# [TRY IT]
Please find the lines in the following records that hold "computer", and copy them.

# [TASK INPUTS]

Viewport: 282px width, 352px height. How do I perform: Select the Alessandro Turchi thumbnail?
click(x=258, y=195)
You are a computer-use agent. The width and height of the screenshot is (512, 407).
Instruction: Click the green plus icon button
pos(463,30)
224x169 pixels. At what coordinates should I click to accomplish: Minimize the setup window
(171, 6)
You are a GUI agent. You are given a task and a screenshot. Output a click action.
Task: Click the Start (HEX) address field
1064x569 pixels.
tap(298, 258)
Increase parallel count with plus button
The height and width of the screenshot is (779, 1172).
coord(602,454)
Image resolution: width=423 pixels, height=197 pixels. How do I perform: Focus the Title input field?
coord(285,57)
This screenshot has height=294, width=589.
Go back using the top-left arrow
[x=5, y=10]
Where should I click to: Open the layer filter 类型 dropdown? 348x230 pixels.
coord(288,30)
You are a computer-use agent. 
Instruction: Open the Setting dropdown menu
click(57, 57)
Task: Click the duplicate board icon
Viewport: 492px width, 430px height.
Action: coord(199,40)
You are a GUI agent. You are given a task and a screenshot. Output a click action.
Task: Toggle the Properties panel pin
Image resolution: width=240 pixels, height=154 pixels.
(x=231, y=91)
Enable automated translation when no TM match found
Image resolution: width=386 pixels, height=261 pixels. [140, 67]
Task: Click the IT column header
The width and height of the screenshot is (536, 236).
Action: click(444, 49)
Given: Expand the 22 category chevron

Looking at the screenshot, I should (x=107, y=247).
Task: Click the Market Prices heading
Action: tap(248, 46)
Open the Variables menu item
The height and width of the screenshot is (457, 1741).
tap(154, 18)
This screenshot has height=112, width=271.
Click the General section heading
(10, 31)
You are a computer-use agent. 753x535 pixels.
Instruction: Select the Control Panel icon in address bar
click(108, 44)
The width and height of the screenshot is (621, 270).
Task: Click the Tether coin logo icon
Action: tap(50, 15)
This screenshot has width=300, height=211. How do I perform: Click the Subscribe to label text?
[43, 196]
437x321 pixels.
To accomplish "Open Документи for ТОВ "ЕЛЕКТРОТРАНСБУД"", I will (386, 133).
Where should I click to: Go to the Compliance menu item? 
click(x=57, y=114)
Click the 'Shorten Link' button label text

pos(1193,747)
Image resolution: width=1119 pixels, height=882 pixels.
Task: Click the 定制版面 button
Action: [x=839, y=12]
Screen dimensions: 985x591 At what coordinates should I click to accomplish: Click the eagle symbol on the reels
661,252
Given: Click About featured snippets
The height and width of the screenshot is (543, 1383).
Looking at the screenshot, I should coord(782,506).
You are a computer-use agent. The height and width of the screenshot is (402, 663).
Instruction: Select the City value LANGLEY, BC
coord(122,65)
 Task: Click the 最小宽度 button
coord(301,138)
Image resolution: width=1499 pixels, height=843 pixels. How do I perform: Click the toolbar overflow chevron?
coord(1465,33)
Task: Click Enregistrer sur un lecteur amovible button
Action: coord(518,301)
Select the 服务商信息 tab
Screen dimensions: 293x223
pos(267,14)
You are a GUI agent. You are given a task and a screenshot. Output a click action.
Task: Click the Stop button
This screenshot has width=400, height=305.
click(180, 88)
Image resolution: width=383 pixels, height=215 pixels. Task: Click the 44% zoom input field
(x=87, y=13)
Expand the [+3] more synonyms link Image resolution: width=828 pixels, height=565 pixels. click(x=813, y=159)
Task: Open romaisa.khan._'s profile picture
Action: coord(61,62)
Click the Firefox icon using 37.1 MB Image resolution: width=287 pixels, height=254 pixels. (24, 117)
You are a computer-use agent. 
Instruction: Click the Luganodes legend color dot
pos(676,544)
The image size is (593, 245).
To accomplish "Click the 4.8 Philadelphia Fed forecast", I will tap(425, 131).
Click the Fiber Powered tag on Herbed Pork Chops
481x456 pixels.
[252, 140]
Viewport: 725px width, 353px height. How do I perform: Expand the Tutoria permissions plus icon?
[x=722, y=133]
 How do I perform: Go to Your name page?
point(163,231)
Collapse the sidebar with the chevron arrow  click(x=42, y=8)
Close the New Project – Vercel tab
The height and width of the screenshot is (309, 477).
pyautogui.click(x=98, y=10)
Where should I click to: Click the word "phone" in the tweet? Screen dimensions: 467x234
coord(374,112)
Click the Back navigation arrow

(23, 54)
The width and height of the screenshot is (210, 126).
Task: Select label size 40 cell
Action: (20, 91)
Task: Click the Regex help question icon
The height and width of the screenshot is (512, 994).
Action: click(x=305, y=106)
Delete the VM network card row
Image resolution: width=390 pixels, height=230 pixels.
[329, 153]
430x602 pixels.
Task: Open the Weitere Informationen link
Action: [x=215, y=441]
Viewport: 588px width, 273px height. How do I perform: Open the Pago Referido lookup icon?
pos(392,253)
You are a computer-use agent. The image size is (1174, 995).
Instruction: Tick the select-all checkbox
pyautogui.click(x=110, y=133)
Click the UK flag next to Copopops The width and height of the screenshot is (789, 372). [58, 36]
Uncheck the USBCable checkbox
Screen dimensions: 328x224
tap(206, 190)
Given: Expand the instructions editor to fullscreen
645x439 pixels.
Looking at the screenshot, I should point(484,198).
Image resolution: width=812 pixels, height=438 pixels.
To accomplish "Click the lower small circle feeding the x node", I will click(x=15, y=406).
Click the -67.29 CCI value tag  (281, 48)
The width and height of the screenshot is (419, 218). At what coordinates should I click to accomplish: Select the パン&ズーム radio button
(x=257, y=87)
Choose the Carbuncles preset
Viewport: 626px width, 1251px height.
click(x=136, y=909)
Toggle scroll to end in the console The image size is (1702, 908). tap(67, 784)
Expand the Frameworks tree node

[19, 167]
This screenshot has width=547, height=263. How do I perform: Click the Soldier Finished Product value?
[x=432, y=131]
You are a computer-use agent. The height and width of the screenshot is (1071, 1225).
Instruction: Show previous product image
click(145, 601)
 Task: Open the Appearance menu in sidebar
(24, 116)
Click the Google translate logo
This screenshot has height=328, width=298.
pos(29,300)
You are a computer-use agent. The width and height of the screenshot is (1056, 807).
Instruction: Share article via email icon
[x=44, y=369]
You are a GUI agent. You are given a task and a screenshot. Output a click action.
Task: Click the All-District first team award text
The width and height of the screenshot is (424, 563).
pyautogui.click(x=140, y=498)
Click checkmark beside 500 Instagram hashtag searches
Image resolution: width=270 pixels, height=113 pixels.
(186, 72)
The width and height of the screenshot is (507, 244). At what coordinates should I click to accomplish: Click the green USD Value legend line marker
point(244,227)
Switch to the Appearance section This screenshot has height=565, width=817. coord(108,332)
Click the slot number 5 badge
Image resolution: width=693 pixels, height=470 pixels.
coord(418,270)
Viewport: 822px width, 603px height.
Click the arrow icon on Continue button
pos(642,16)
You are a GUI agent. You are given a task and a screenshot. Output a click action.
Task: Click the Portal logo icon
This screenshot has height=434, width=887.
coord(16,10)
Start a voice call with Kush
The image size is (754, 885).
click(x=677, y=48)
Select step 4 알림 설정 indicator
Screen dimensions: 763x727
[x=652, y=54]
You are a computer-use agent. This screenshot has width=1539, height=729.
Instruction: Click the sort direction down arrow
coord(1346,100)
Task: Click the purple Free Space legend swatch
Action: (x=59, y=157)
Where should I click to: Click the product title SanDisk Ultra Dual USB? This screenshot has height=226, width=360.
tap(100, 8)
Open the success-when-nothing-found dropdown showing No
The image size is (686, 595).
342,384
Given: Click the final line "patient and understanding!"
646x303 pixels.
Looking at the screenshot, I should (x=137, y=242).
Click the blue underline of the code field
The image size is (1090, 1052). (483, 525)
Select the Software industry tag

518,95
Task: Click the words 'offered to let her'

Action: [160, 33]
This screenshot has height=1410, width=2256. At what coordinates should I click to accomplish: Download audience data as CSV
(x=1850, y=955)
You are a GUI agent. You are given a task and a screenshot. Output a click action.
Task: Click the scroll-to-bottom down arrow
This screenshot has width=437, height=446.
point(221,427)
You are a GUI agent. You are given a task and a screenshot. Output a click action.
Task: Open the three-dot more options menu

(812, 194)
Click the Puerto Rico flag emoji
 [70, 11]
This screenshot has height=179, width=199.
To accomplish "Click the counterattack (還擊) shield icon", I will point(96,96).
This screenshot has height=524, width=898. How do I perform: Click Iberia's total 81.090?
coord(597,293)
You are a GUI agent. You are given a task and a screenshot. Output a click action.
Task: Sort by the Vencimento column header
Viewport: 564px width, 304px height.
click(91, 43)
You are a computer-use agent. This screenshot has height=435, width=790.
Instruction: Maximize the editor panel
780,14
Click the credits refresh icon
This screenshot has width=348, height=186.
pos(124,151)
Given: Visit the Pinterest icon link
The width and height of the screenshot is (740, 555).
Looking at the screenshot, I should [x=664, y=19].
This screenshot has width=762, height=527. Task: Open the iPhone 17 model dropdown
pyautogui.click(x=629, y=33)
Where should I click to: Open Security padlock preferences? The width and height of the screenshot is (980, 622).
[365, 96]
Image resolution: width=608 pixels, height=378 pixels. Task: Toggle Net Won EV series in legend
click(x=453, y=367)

# [SOLUTION FOR THIS TASK]
You are a computer-use agent. The width and height of the screenshot is (512, 407).
You are a computer-use agent. 
You are a computer-use agent. 753x535 pixels.
You are a computer-use agent. The height and width of the screenshot is (402, 663).
You are a computer-use agent. 
You are a computer-use agent. The image size is (1174, 995).
You are a computer-use agent. The height and width of the screenshot is (1071, 1225).
You are a computer-use agent. The width and height of the screenshot is (1056, 807).
You are a computer-use agent. This screenshot has width=1539, height=729.
You are a computer-use agent. This screenshot has height=435, width=790.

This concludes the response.